Logo

Search in DATA AFFAIRS

Learning unitAnonymization and Pseudonymization

Exercise 3

This exercise relates to Example 4 from the practical examples.

Example 4: Anonymization through Aggregation, Asher & Jahnke (2013)

In the article “Curating the Ethnographic Moment” (Asher & Jahnke, 2013), the authors discuss challenges and practices in research data management concerning ethics, obtaining informed consent, and anonymization/pseudonymization strategies. Researchers were interviewed about their experiences. A sociologist described the following dilemma:

“I wanted to do life histories with priests [in central Pennsylvania], and part of the problem was . . . we got into a situation where people might tell me things about their personal lives that are sort of not confidential in the IRB sense but that might be upsetting to their congregations – like I talked to one priest who had been married three times, where if the congregation had known about that they would have been very upset. There’s nothing illegal about it; this person’s not shy about telling that, but it could have been damaging.” (2-13-111411).

(Asher & Jahnke, 2013)

This excerpt includes a reference to the research location, Central Pennsylvania. A reader comments on this in the article’s online discussion:

“I am finding this article to be extremely useful and interesting. However, I noticed this “I wanted to do life histories with priests [in central Pennsylvania]” and I think you should remove the geographic reference. There can’t be that many priests in central Penn. and marriage certificates are public records. By including this geography in your article, you may yourself be compromising the privacy of the potential respondents”.
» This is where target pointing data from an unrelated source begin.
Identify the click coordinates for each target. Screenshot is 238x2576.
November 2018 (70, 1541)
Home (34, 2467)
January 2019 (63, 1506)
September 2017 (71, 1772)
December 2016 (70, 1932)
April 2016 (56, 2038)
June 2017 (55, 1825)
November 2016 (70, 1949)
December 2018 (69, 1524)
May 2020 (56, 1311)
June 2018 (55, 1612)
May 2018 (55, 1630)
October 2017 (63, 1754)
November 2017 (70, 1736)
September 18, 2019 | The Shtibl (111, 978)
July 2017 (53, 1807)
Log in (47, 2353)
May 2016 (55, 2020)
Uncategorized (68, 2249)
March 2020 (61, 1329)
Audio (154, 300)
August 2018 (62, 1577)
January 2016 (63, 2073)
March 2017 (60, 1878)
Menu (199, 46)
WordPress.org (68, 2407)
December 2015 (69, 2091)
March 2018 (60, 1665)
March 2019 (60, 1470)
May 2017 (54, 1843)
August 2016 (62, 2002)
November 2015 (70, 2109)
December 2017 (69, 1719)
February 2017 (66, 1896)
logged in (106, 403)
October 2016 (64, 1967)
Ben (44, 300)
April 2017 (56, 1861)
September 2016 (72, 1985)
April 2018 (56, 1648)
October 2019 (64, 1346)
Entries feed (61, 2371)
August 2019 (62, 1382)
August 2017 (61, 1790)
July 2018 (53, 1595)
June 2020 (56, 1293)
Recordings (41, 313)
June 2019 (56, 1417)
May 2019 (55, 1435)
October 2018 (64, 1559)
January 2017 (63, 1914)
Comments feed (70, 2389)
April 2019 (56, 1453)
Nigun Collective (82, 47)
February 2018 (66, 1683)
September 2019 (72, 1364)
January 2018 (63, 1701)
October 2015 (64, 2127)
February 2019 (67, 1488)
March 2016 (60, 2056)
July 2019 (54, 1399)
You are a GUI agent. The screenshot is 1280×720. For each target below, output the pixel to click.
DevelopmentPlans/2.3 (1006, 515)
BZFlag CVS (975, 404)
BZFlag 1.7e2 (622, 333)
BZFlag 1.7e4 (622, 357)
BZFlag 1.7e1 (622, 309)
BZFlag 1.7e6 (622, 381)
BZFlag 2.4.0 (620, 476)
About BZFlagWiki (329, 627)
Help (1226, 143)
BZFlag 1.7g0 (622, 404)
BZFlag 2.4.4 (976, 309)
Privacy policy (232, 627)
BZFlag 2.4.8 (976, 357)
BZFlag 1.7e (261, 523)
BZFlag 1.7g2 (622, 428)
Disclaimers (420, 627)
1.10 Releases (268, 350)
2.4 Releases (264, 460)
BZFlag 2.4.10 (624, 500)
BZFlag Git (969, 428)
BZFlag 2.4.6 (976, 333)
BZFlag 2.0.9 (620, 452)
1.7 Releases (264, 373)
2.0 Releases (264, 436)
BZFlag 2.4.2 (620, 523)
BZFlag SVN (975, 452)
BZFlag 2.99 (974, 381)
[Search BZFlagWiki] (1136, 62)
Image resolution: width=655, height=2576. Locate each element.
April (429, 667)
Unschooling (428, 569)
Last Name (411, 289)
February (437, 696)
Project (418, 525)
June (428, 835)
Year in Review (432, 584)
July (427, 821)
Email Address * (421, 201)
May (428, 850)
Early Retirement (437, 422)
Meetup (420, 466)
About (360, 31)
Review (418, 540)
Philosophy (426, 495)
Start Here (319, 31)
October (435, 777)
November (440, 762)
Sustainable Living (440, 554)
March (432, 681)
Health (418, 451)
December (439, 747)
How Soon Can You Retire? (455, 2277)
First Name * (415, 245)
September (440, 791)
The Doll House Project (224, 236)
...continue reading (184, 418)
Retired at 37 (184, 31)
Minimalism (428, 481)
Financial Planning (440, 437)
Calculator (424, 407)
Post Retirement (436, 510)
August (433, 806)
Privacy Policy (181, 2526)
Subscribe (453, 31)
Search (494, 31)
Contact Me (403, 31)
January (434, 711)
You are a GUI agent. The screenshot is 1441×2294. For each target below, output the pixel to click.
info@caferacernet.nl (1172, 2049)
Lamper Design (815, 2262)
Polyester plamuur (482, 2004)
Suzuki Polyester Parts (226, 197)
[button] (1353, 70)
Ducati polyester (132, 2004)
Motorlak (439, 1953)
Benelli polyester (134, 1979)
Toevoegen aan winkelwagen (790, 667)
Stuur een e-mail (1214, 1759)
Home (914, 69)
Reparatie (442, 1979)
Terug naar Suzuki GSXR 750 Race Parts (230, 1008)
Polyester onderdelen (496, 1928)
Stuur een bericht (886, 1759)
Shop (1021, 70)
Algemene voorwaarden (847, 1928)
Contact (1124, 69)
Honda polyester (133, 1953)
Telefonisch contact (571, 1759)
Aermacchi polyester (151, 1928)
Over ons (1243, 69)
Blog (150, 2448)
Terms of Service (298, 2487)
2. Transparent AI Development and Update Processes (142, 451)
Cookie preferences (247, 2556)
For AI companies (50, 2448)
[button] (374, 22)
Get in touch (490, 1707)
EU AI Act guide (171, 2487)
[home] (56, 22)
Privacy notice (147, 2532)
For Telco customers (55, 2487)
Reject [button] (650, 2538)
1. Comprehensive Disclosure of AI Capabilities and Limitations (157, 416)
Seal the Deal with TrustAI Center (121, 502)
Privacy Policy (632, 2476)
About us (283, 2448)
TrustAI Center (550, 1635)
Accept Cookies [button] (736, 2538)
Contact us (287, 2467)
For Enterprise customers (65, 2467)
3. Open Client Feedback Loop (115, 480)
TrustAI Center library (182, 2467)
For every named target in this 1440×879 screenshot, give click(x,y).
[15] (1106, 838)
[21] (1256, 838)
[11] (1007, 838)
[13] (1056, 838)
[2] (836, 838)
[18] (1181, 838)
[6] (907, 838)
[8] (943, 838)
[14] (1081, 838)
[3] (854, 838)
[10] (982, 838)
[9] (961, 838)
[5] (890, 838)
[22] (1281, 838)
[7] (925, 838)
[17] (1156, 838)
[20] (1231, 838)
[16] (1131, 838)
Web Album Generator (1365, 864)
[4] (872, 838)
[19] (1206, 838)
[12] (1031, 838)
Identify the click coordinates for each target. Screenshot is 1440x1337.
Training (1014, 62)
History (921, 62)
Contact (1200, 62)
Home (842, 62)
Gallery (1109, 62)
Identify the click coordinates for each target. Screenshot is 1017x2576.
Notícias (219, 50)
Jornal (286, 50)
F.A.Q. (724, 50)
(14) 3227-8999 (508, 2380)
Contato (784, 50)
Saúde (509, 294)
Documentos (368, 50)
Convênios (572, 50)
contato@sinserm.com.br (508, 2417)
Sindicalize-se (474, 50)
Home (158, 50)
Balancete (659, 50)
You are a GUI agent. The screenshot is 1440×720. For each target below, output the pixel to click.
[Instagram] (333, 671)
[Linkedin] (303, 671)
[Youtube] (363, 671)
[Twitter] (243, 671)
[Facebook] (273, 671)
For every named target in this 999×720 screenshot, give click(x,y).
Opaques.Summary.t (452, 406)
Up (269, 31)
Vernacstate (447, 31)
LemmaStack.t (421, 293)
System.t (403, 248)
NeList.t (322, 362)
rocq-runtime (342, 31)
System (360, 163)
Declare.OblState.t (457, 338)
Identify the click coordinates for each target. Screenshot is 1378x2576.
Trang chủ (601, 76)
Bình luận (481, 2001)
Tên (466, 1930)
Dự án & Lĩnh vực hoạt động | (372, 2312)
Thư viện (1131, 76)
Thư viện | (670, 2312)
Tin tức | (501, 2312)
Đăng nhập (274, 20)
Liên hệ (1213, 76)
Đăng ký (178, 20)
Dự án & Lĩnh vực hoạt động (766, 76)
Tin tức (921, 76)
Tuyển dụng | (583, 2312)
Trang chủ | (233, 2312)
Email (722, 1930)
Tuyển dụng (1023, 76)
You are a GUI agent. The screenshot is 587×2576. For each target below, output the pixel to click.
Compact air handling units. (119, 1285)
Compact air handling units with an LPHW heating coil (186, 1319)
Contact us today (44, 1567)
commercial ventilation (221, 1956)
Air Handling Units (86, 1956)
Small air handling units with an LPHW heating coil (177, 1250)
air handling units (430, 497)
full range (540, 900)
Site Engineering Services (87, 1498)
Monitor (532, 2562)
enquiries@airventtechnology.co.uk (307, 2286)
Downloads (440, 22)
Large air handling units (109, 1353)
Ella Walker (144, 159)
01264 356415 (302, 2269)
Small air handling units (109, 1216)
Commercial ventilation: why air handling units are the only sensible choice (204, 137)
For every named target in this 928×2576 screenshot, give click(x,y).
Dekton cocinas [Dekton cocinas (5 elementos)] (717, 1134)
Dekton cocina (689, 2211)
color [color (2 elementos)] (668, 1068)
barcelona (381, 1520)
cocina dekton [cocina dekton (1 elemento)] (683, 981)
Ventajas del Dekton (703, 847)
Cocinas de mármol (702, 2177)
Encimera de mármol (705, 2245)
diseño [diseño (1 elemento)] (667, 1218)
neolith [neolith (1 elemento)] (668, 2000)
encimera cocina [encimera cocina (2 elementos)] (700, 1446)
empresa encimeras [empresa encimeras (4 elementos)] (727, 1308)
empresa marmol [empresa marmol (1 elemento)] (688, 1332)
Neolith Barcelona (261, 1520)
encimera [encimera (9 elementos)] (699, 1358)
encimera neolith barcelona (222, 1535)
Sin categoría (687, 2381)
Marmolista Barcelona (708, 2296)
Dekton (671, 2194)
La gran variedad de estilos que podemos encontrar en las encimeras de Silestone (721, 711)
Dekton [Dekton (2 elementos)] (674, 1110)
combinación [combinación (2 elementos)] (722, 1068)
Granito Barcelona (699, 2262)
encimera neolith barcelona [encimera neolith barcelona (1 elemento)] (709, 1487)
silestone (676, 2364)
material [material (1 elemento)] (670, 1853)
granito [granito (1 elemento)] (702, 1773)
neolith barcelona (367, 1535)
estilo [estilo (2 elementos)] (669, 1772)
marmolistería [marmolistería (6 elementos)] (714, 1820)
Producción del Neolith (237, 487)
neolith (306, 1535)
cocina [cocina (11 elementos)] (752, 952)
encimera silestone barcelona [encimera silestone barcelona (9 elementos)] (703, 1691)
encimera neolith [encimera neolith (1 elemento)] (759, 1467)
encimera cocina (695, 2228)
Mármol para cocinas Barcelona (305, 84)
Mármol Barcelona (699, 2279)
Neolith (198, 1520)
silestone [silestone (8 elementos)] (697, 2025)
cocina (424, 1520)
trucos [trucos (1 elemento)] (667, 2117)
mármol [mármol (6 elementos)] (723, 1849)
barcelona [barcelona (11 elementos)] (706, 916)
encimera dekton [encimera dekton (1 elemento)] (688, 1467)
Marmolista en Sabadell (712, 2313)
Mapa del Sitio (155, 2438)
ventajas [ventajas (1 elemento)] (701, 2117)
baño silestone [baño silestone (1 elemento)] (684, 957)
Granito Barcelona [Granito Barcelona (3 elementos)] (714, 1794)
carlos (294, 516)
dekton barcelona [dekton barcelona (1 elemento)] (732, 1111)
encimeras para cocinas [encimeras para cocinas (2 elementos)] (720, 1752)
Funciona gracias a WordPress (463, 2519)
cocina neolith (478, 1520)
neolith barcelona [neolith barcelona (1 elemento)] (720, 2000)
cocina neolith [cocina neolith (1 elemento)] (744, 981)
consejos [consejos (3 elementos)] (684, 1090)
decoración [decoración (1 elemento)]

http://www.archivejournal.net/essays/curating-the-ethnographic-moment/

The authors justify the choice as follows:

“Your point is well taken. We chose to replace a specific geographic reference (in this case a town) with the more general and nonspecific “central Pennsylvania” in order to retain contextual information while expanding the population of potential people to a large enough degree to make identification difficult. Since “central Pennsylvania” can be used to refer to almost anywhere between Philadelphia and Pittsburgh, it would take a very committed person to compile a list of priests and cross reference it with marriage records–both very difficult tasks, especially since the person in question could have been married anywhere. However, as an added precaution, we have also omitted information about when the researcher was conducting this work and denomination of the priest the researcher was discussing, which further expands the population that would have to be investigated. We therefore believe the risk of identification is very low, but you are correct in noting that researchers and archivists need to be aware that seemingly innocuous details can result in breeches of confidentiality.“

(Asher & Jahnke, 2013)

How do the authors justify mentioning Central Pennsylvania as the research location? What are the arguments for and against removing the geographical reference (Pennsylvania)?

Asher justifies the decision to mention Central Pennsylvania as the location by stating that he wanted to provide contextual information (and thus a representation and perception) of the approximate locality of the research, while at the same time keeping it rather unspecific to make the exact identification of the priests more difficult. The ethnographer considered the risk of investigative research and the traceability of the mentioned priests to be very low. Although it would have been possible to omit the location entirely, in this case, the state of Pennsylvania potentially marks the cultural and social research framework and background of a study on the biographies of priests in the eastern United States.